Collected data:
»»

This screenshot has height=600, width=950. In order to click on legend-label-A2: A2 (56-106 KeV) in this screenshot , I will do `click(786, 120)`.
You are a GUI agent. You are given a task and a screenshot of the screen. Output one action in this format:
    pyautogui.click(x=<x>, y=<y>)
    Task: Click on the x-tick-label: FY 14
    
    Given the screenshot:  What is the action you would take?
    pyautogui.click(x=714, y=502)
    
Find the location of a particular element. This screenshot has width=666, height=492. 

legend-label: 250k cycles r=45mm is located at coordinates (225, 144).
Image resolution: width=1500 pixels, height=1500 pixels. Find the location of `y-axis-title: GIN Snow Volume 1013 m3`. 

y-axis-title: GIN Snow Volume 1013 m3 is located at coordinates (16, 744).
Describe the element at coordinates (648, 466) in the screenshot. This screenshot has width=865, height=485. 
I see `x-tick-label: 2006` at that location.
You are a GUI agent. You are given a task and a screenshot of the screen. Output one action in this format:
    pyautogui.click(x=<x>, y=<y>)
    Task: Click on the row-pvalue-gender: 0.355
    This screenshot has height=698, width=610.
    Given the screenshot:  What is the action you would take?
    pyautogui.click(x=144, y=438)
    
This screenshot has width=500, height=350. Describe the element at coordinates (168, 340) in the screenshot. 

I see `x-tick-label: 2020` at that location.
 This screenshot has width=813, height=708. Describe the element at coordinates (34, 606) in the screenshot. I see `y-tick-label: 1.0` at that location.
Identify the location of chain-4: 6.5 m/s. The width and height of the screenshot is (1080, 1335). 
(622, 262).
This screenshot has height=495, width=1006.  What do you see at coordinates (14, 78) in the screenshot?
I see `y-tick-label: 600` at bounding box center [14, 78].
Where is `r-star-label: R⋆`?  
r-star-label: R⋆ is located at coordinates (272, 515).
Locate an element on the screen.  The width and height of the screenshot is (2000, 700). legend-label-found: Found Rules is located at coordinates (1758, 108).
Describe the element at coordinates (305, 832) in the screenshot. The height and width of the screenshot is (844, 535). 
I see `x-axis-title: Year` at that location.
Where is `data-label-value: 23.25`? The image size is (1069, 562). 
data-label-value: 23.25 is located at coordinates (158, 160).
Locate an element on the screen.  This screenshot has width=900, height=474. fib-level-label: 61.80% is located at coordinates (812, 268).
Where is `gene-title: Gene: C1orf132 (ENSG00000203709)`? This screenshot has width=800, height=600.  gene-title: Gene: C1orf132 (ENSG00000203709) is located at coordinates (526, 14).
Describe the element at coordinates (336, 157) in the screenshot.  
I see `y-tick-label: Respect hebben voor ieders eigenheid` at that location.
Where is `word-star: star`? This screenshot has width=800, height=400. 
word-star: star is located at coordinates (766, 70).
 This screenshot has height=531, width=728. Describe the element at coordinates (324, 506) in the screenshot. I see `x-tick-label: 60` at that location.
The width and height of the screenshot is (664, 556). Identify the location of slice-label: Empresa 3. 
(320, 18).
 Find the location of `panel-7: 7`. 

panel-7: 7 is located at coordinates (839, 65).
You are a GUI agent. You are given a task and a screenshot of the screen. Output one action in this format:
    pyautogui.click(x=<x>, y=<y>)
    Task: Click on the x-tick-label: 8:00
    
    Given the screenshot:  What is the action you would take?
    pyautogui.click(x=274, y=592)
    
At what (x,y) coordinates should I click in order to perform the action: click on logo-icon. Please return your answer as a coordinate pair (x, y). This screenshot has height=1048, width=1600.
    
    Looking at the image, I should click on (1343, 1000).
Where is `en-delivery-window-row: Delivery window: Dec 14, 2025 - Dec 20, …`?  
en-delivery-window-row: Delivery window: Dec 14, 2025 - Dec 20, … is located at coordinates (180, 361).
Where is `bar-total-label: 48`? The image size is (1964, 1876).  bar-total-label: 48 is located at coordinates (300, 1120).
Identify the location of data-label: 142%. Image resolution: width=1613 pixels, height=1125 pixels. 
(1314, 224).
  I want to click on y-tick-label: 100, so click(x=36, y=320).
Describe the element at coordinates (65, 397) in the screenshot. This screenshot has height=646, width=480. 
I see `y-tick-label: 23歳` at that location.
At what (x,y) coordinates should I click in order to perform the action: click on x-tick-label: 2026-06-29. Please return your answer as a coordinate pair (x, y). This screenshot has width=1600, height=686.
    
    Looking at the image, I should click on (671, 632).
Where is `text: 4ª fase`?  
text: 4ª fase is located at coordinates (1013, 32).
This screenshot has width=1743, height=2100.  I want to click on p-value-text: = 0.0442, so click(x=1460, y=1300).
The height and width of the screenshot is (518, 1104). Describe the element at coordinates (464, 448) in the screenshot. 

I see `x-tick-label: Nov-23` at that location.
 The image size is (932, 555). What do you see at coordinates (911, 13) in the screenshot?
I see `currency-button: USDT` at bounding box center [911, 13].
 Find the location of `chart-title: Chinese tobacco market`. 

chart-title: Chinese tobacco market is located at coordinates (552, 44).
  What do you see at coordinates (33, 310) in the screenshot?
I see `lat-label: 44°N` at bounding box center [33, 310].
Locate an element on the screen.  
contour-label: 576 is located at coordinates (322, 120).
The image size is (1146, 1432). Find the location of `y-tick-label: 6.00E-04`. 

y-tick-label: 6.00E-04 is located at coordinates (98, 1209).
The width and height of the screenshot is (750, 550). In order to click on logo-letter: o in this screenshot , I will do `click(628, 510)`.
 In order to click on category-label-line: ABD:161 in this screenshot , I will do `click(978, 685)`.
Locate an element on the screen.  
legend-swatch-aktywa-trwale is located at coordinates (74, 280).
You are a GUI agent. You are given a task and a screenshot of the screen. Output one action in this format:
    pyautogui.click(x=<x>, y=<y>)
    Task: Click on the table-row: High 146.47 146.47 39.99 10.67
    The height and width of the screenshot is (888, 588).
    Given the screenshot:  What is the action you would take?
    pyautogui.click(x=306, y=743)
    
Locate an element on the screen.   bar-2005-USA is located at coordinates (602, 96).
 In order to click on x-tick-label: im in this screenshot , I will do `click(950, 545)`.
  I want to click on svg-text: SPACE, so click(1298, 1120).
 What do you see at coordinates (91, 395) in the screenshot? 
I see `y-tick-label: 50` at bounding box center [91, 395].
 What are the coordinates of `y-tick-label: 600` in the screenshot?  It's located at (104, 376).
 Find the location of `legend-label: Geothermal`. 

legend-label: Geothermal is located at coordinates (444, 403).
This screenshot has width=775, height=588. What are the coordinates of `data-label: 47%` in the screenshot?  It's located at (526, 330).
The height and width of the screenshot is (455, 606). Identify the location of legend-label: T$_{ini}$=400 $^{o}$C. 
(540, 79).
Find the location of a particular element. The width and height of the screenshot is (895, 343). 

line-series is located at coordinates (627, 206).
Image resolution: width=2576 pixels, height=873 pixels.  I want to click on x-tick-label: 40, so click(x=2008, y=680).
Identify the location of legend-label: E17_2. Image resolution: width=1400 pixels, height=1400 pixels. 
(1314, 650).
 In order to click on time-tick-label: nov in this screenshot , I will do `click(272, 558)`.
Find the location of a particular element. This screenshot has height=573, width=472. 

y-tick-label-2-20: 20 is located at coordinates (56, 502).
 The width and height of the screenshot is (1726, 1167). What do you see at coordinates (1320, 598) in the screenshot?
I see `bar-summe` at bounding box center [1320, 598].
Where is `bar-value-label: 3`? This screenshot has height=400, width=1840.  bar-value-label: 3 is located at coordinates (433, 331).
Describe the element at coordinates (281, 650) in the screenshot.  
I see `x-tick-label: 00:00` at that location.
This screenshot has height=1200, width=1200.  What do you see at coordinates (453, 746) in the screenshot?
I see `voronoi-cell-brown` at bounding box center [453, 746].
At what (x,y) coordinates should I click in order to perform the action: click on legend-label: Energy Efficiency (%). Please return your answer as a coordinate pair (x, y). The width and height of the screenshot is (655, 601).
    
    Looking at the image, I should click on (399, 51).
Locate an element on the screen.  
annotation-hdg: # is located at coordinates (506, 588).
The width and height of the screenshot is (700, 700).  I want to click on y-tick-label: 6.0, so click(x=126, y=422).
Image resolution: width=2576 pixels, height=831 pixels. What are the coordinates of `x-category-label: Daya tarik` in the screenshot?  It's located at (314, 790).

««

Return the lines exactly as they are, starting with the line that contains "In order to click on category-label-line: ABD:161" and going on through the line that contains "pyautogui.click(x=306, y=743)".

 In order to click on category-label-line: ABD:161 in this screenshot , I will do `click(978, 685)`.
Locate an element on the screen.  
legend-swatch-aktywa-trwale is located at coordinates (74, 280).
You are a GUI agent. You are given a task and a screenshot of the screen. Output one action in this format:
    pyautogui.click(x=<x>, y=<y>)
    Task: Click on the table-row: High 146.47 146.47 39.99 10.67
    The height and width of the screenshot is (888, 588).
    Given the screenshot:  What is the action you would take?
    pyautogui.click(x=306, y=743)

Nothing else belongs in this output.